━━ PROVIDED INFORMATION

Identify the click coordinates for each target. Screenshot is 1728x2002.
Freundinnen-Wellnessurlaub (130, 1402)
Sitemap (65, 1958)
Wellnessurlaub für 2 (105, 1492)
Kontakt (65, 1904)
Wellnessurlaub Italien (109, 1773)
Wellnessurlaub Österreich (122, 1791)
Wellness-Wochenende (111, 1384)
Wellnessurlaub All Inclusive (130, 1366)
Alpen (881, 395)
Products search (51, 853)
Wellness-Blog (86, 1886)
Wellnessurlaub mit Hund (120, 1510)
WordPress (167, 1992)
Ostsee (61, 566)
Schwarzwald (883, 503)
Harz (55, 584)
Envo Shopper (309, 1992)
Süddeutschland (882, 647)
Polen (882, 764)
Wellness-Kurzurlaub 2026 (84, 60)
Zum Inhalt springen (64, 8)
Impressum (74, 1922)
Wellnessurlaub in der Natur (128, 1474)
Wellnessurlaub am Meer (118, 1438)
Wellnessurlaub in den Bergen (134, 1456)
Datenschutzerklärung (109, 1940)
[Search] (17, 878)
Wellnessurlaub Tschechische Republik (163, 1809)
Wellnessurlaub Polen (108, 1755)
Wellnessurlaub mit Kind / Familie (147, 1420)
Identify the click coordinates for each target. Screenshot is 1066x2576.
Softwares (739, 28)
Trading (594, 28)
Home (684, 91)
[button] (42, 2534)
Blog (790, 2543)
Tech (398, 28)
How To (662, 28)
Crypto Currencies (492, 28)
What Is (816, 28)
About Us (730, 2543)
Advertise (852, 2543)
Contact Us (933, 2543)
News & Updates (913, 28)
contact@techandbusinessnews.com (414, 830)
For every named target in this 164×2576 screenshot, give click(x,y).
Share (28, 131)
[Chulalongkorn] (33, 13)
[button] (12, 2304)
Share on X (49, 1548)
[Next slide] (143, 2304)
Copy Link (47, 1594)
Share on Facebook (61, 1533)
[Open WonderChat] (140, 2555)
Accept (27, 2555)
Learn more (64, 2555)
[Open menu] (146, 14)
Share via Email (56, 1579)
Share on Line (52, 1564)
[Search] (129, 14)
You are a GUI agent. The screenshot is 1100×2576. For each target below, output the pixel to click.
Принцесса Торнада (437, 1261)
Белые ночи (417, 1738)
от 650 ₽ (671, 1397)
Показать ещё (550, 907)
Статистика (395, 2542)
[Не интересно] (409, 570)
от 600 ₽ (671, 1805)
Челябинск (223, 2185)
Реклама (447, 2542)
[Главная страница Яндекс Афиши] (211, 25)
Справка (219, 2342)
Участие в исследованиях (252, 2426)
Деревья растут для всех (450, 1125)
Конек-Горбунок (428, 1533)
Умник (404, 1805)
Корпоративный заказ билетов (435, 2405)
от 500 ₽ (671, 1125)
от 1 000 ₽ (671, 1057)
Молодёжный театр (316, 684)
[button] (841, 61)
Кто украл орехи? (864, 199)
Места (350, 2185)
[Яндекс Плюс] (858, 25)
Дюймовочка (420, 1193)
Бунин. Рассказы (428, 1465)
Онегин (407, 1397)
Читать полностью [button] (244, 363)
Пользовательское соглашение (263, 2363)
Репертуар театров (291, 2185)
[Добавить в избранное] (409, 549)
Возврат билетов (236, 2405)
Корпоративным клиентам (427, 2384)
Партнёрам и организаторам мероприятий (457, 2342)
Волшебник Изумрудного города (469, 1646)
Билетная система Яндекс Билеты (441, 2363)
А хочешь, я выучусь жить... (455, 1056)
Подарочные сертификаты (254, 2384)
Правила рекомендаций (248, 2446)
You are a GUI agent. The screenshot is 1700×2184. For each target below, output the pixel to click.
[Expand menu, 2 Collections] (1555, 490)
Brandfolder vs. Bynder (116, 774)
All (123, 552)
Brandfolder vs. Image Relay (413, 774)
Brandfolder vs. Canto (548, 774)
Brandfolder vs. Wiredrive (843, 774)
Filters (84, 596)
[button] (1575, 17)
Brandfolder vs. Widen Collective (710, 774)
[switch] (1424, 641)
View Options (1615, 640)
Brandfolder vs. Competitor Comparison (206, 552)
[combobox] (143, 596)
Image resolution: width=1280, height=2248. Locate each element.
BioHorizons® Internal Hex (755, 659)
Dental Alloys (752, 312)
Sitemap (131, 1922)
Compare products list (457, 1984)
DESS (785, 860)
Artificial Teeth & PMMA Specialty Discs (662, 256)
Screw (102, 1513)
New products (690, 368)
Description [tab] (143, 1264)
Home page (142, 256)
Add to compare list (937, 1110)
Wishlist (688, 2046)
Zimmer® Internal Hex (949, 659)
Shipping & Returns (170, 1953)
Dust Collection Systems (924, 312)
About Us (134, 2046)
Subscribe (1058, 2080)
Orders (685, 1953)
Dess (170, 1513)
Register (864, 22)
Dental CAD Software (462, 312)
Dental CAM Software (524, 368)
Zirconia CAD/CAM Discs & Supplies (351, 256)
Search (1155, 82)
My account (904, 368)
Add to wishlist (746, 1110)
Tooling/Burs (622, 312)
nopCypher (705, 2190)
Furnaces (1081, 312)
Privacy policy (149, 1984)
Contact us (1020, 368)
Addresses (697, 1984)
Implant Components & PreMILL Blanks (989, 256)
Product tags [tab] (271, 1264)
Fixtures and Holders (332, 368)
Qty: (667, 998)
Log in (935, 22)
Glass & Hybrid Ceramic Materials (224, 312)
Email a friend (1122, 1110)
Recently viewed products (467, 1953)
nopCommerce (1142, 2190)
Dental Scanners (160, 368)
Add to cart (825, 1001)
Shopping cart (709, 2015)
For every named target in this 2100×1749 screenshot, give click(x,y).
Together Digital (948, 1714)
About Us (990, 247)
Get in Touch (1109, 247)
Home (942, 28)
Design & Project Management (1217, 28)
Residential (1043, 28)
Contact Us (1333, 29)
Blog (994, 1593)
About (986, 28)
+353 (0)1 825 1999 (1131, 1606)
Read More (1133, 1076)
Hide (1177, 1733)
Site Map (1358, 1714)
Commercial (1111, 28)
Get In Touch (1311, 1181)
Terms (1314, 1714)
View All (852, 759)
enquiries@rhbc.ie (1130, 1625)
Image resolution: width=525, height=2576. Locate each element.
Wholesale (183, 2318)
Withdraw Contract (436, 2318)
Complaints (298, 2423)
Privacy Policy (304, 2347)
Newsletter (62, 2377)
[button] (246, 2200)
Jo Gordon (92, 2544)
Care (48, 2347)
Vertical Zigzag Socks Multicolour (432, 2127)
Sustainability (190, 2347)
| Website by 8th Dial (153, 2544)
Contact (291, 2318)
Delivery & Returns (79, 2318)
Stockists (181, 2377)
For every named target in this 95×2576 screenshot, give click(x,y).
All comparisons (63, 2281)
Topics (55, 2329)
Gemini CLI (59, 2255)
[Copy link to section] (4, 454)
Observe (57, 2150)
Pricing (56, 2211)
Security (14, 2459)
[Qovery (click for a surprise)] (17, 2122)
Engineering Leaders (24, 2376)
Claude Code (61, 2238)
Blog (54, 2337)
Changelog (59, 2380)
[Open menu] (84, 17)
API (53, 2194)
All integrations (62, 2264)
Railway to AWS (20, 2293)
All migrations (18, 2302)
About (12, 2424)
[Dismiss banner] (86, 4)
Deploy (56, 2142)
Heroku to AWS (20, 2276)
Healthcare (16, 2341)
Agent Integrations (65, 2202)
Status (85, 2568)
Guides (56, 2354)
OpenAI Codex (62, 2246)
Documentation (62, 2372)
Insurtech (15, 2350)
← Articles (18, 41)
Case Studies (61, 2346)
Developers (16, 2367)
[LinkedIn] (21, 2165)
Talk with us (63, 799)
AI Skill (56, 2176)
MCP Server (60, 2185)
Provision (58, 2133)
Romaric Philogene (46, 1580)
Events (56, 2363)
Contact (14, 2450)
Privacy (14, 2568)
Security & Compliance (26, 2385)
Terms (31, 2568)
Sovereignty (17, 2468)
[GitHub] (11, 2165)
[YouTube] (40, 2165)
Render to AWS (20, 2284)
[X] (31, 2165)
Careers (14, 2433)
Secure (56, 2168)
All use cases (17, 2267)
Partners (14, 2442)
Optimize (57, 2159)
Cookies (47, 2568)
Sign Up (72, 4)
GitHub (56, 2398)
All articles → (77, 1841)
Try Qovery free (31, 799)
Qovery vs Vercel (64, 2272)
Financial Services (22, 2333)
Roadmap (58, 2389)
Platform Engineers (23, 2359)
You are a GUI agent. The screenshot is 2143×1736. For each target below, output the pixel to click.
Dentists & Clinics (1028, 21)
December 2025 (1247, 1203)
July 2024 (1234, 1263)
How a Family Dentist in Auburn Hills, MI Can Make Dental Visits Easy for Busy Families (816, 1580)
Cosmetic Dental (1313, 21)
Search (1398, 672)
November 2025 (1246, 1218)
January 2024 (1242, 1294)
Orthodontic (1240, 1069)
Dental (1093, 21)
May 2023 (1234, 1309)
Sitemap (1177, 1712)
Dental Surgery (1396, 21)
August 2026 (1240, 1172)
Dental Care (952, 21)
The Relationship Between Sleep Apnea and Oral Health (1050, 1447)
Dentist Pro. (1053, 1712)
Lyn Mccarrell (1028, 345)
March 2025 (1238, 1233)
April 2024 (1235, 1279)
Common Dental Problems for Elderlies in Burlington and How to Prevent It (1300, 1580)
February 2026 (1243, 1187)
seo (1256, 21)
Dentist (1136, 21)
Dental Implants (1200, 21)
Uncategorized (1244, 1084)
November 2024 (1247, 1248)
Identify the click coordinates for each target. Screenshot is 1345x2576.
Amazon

━━━━

ABOUT THIS TASK → Your task is to transcribe, with no changes, only the lines of the listing above that lie between the line holding "Wellnessurlaub Polen (108, 1755)" and the line holding "Tech (398, 28)", inclusive.

RESPONSE BELOW →
Wellnessurlaub Polen (108, 1755)
Wellnessurlaub mit Kind / Familie (147, 1420)
Identify the click coordinates for each target. Screenshot is 1066x2576.
Softwares (739, 28)
Trading (594, 28)
Home (684, 91)
[button] (42, 2534)
Blog (790, 2543)
Tech (398, 28)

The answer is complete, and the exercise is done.